THE PROBLEM: After finding "Sort services by 名称 column header" in a line below, print that line and the rest of the lines exactly, leaving out all pictures.

*** Opening ENTRIES SUPPLIED ***

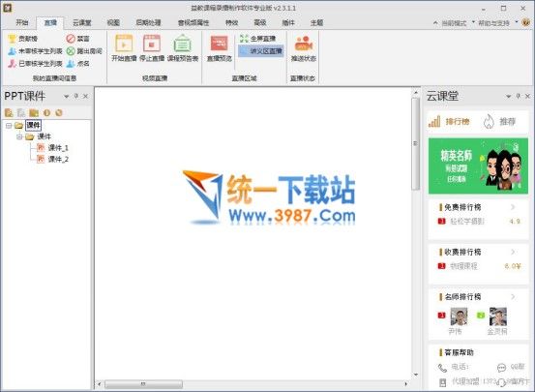This screenshot has width=535, height=392.
Task: Click the horizontal scrollbar thumb at bottom
Action: tap(143, 384)
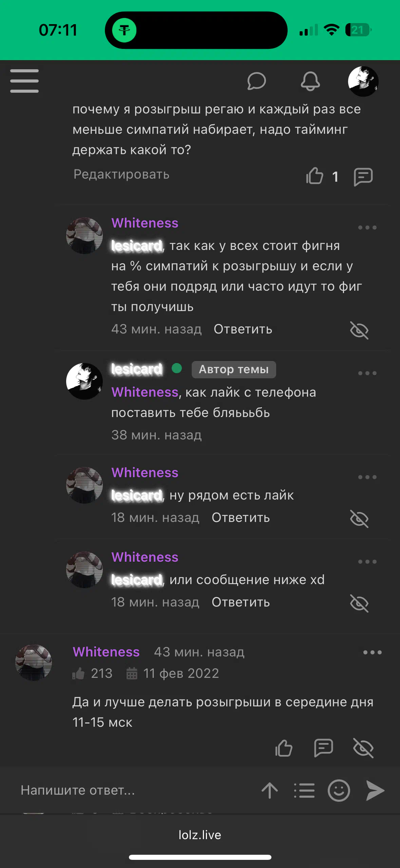The width and height of the screenshot is (400, 868).
Task: Send the reply with paper plane icon
Action: point(375,791)
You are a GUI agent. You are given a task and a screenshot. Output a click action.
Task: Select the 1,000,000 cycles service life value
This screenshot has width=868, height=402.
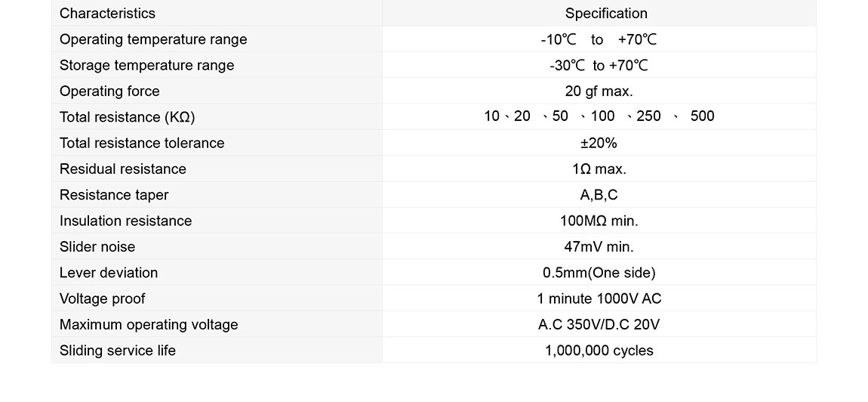tap(599, 351)
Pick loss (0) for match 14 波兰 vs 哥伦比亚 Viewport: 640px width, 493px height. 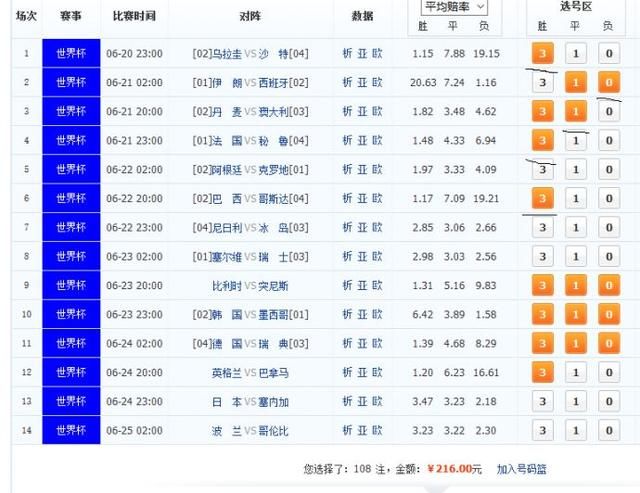(608, 431)
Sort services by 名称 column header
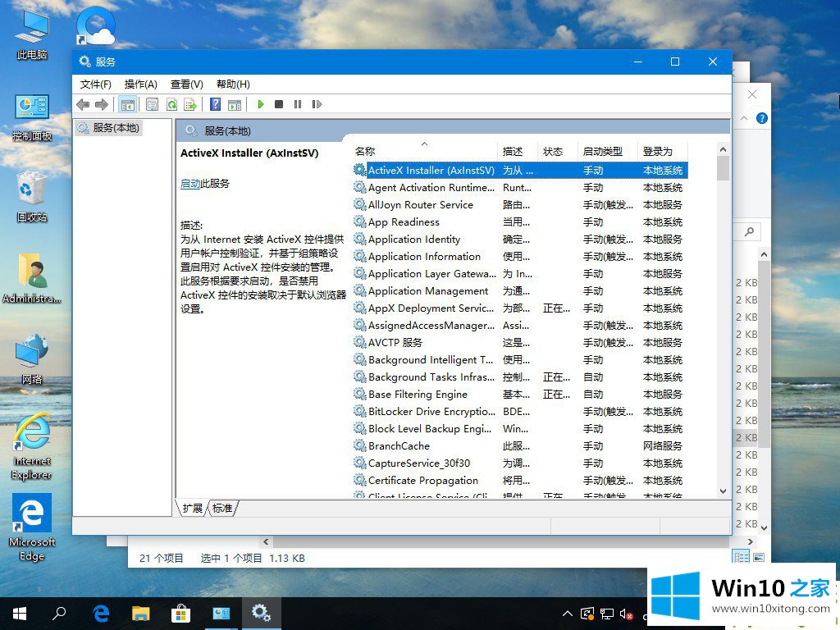Screen dimensions: 840x630 [365, 152]
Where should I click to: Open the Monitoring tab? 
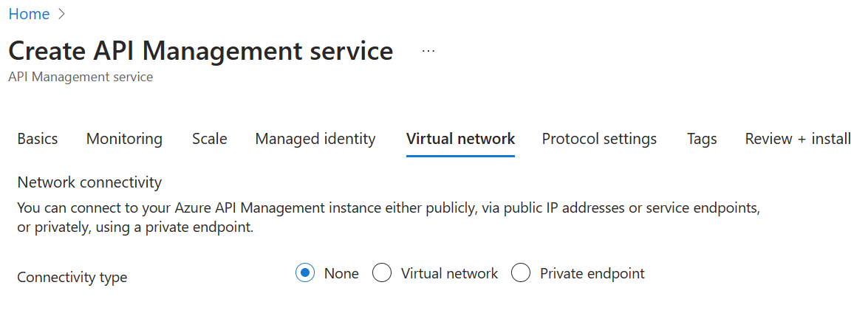coord(125,139)
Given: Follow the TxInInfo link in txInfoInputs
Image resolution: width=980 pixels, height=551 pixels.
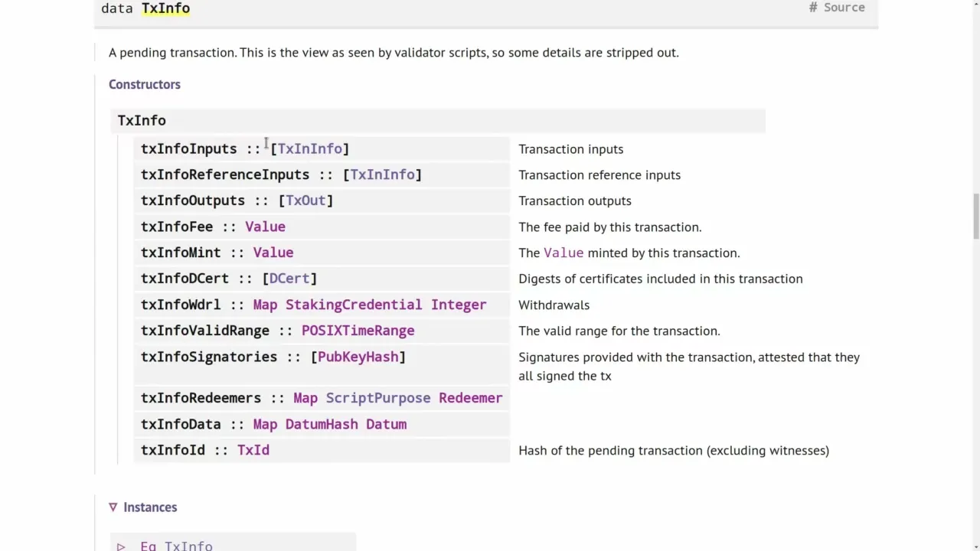Looking at the screenshot, I should click(309, 148).
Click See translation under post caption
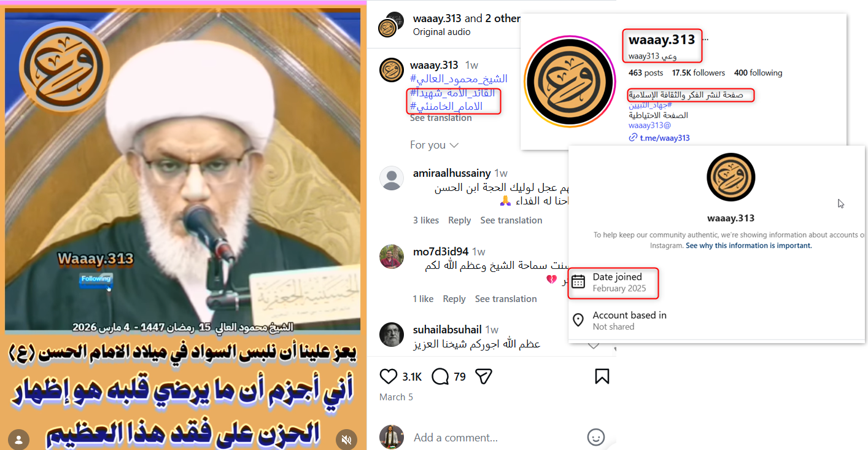 click(441, 118)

*** Closing ENTRIES SUPPLIED ***

SOLVED PROBLEM:
Sort services by 名称 column header
Screen dimensions: 840x630 [365, 152]
Where should I click to: Open the Monitoring tab? 
coord(125,139)
Given: Follow the TxInInfo link in txInfoInputs
Image resolution: width=980 pixels, height=551 pixels.
Looking at the screenshot, I should click(309, 148).
Click See translation under post caption
 click(441, 118)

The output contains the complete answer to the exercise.